La caja de Pandora
Abrir la caja de Pandora al despertar.
El problema que el espectador se encuentra al enfrentarse a una pintura de Magritte es muy similar al de lidiar con un sueño inaprehensible inmediatamente después de abrir los ojos: es común que no sepa qué hacer de ella. Le sucede, entonces, algo parecido a salir de golpe del caudal nocturno de los sueños: es como si las imágenes se filtrasen a la vigilia desde sus ojos, que deambulan aún en otro nivel de consciencia. Intenta darles un significado, ver en ellas algún indicio de sentido, de coherencia lógica, compatible con el mundo que le toca presenciar con los ojos abiertos. Es entonces que falla en el intento, y se pierde solamente en la experiencia estética, que no deja de ser tensa, preconsciente, surreal.

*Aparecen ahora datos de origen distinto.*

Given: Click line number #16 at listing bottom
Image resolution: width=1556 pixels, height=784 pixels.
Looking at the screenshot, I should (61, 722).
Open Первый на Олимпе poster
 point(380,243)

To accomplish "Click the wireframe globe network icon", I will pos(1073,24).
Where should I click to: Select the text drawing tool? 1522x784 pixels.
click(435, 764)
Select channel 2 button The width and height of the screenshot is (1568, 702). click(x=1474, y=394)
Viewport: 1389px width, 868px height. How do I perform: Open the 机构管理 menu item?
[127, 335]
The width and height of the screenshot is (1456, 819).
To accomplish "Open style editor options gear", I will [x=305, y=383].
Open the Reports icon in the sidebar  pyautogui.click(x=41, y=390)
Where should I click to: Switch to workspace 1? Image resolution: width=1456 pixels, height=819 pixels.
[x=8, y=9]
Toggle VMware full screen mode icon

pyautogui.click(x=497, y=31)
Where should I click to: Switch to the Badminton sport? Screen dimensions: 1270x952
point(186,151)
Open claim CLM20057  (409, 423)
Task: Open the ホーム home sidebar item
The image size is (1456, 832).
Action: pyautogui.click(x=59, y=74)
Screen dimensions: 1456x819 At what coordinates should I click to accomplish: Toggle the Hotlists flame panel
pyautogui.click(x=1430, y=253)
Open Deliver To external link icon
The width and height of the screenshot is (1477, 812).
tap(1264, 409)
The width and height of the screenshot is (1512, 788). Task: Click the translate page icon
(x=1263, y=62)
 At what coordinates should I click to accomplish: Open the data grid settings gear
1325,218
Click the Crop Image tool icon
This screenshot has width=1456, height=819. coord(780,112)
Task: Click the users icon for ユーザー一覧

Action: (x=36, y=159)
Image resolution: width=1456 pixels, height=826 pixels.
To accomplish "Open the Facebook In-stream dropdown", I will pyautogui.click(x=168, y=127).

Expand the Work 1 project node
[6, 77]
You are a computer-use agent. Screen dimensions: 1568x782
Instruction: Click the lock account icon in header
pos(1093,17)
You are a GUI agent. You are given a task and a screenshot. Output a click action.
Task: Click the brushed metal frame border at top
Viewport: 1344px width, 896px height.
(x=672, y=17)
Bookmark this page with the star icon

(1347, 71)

Resulta casi natural que haya discusión al día de hoy entre los críticos de arte sobre cómo interpretar los cuadros de este artista belga: no hay significación que valga, no hay simbología a la cual acudir, no hay sustento del cual valerse. Está solamente la impresión sobre el espectador, y nada más. La boîte de Pandore (1951) no es excepción: muestra a dos personajes igualmente enigmáticos: el hombre de bombín, que está de espaldas —y que es una constante en el discurrir artístico de Magritte— y una rosa blanca, que parece enfrentarlo con una gallardía sugerente. Los colores que se escogieron no son casuales: salta a la vista el contraste entre el negro y el blanco que, a su vez, genera confusión contra un cielo tan incuestionablemente rojo.
La imagen causa confusión por sí misma: el espectador no termina de entender la relación entre el hombre y la flor, ni la manera en la que sus miradas parecen entrelazarse. Es la frondosidad de sus hojas y la extensión blanca de sus pétalos contra la figura pesada que la enfrenta, gélida. Estridencia, tensión, teatralidad: es como si se abriera la caja de Pandora al despertar.